The Struggle for Democracy

The Struggle for Democracy

Mini Teaser: The promotion of democracy is the centerpiece of Bush's foreign policy, but the president has yet to define democracy.

by Author(s): Irving Louis Horowitz

President George Bush's promotion of democracy has become the unifying and driving principle of his administration's global foreign policy and the stated objective of the costly and controversial military effort in Iraq. The administration has talked about enfranchising individuals in all corners of the world, admittedly with a growing sense of unease, from Venezuela to Zimbabwe to Palestine.

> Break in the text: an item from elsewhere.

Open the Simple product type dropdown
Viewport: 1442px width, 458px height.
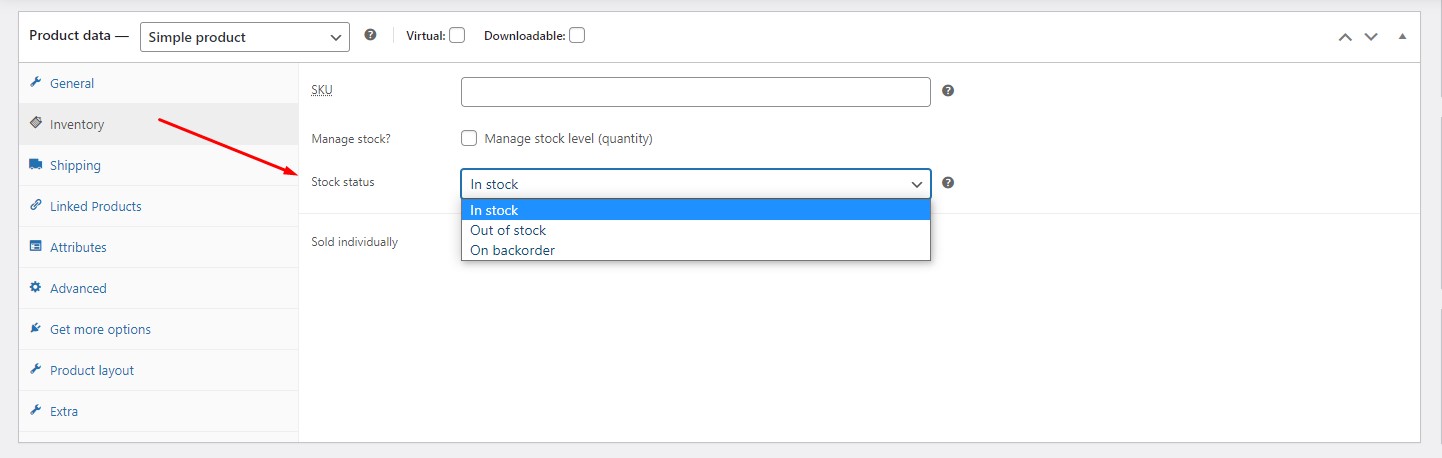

Enthusiasm for democracy is not limited to the corridors of 1600 Pennsylvania Avenue. Many Americans have come to see the spread of democracy around the world as part of their national identity, even though that pursuit has never been the driving force of foreign policy in the past. A zeal for spreading democracy is the emerging zeitgeist of the 21st century, replacing the egalitarian imperative that prevailed in (and convulsed) the later 20th century.

Policy analysts today are less inclined to wander into tactical-strategic muddles in which "good" dictators are supported against bad ones and alliances with enemies of our enemies are promoted. The realpolitik approach has lost currency and is no longer the benchmark against which to measure foreign policy strategies. It is also being aggressively fought as an applied theory and as a cultural force.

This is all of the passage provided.